We additionally used a previously published phylogenomic pipeline, based on ranking the reciprocal BLAST top hits from each of the 144 sub-categories through BLAST search, followed by single-gene trees, to identify evidence of horizontal gene transfer into a recent ancestor of CCMP470 (Table S4)34. The majority of the genes identified were either most closely related to other diatom sequences, or could not retrieve clear non-diatom origins through the BLAST top hit analysis; or were found to be too divergent to align with their respective BLAST top hits to allow phylogenetic inference. However, we could confidently identify eight candidate HGT events (resolving with a sister group corresponding to the BLAST top hit taxon, with RAxML bootstrap support >50%; Fig. 5B). Seven of the HGT genes are of apparent prokaryotic (chlorobial, alphaproteobacterial, and verrucomicrobial) origin; and the remaining HGT fell in an unresolved position within the haptophytes (Fig. 5B). Seven of the HGT genes occur on contigs containing at least one sequence of verified diatom origin, indicating that they are not contaminants within the diatom sequence fraction (Table S4). The remaining HGT gene (g7872 C) is an apparent chimeric or “S-gene”34, consisting of an N-terminal carbonate dehydrogenase domain of apparent verrucomicrobial origin; and a C-terminal Hcf164 domain of diatom origin (Fig. S4).

Origin and function of the CCMP470 symbiont

Next, we considered the genome of the CCMP470 bacterial symbiont, which was 3.48 Mb in size and consisted of 3,158 genes (Table 1A; Table S1 and Dataset S1). The majority of the bacterial contigs were identified using LCA annotations as resolving within the Rhodobacteraceae, an alpha-proteobacterial group frequently identified as algal symbionts and associated with algal blooms35,36,37,38,39. We used a set of 27 genes from a list of 40 previously identified as single-copy phylogenetic markers for alpha-proteobacteria40, that could be detected on the symbiont contigs (Table S2), to further identify sequences of probable alpha-proteobacterial commensal origin in six other published algal genomes and transcriptomes41,42 (Table 1B).

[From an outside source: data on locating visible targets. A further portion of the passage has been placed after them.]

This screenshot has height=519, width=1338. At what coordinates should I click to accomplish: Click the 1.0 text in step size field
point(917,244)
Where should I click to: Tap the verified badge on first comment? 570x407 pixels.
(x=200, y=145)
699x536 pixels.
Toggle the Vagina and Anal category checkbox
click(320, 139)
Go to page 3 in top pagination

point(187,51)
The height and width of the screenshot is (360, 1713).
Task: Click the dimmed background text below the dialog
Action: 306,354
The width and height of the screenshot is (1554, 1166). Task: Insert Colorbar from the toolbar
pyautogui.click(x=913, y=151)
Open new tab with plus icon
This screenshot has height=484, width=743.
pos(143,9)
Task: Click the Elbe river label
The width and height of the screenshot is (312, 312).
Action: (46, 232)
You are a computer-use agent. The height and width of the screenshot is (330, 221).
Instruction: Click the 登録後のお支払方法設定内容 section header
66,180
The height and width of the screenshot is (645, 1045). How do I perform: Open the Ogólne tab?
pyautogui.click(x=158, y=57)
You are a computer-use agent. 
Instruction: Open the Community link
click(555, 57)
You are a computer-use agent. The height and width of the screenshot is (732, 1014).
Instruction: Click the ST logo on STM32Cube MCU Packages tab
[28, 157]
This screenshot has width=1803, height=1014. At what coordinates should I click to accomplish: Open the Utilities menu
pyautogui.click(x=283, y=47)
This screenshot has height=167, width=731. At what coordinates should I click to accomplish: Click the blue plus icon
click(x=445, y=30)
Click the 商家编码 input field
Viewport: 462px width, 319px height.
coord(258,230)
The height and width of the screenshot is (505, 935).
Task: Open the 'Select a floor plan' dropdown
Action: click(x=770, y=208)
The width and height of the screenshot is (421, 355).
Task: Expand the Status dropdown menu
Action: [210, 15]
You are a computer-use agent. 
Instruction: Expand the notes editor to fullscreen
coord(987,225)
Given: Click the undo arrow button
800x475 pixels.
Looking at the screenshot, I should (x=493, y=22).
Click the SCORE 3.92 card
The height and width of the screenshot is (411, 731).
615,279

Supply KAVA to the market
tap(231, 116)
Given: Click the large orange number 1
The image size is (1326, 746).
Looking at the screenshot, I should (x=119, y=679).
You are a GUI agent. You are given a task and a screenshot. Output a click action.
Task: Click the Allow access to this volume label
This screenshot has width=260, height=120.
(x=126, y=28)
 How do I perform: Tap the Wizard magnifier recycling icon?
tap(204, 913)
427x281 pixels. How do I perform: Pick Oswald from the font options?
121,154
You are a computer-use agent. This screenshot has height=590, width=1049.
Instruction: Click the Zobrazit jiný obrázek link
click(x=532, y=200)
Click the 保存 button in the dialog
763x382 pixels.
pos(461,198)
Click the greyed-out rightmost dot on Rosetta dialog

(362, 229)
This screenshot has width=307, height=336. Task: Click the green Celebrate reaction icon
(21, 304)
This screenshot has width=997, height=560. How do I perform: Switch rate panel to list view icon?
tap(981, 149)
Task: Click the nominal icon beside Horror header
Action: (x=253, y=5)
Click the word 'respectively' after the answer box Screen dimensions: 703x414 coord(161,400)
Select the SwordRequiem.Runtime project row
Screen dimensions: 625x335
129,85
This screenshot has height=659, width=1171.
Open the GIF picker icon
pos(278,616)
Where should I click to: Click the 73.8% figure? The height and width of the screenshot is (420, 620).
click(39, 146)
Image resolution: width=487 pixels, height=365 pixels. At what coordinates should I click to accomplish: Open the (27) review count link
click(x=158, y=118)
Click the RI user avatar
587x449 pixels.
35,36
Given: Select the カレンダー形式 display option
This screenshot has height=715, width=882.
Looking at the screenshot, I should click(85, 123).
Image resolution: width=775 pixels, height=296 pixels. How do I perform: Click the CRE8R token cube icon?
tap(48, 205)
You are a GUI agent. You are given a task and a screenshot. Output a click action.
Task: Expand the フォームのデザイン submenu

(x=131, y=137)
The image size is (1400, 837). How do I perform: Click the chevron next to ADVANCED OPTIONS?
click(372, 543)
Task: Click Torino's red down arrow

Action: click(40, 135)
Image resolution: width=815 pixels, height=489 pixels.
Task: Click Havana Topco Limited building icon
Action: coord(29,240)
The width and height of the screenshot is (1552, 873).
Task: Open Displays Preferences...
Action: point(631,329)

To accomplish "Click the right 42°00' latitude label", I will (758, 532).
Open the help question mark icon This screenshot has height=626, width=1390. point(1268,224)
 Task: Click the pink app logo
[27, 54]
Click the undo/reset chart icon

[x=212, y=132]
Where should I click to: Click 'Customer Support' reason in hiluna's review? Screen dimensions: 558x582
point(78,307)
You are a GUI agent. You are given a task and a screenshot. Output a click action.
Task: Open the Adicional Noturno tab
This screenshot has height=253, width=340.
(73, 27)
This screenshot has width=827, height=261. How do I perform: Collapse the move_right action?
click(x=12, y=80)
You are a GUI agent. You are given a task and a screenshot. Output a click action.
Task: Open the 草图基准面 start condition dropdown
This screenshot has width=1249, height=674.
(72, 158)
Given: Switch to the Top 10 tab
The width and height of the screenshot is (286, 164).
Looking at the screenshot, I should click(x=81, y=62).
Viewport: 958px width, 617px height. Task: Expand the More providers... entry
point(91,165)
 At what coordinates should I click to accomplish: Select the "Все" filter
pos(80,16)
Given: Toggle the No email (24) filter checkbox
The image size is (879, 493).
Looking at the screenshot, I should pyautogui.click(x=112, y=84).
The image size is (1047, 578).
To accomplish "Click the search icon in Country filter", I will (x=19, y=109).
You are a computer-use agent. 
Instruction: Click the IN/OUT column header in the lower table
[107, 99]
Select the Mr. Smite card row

Table 1 Characterization of the CCMP470 symbiont.

Full size table

We also performed reciprocal BLAST best hit and BLAST rank analyses of the symbiont genome, as we had done for the diatom, to identify genes that might have arisen in the bacteria via recent horizontal gene transfer (Fig. S5A). We identified two genes likely to represent genuine HGT events by single-gene trees, arising, respectively, from gamma-proteobacterial and verrucomicrobial donors, the first of unknown function and the second belonging to the abortive infection phage resistance (AIPR) protein family (Table S4). We noted a small number of genes that, based on BLAST rank analyses, had closest evolutionary relatives amongst diatoms and other stramenopile lineages (Fig. S5B). Single-gene phylogenies indicate that these genes frequently have alpha-proteobacterial second sister groups, reinforcing the presence of bacterial symbionts within these cultures (Table S4).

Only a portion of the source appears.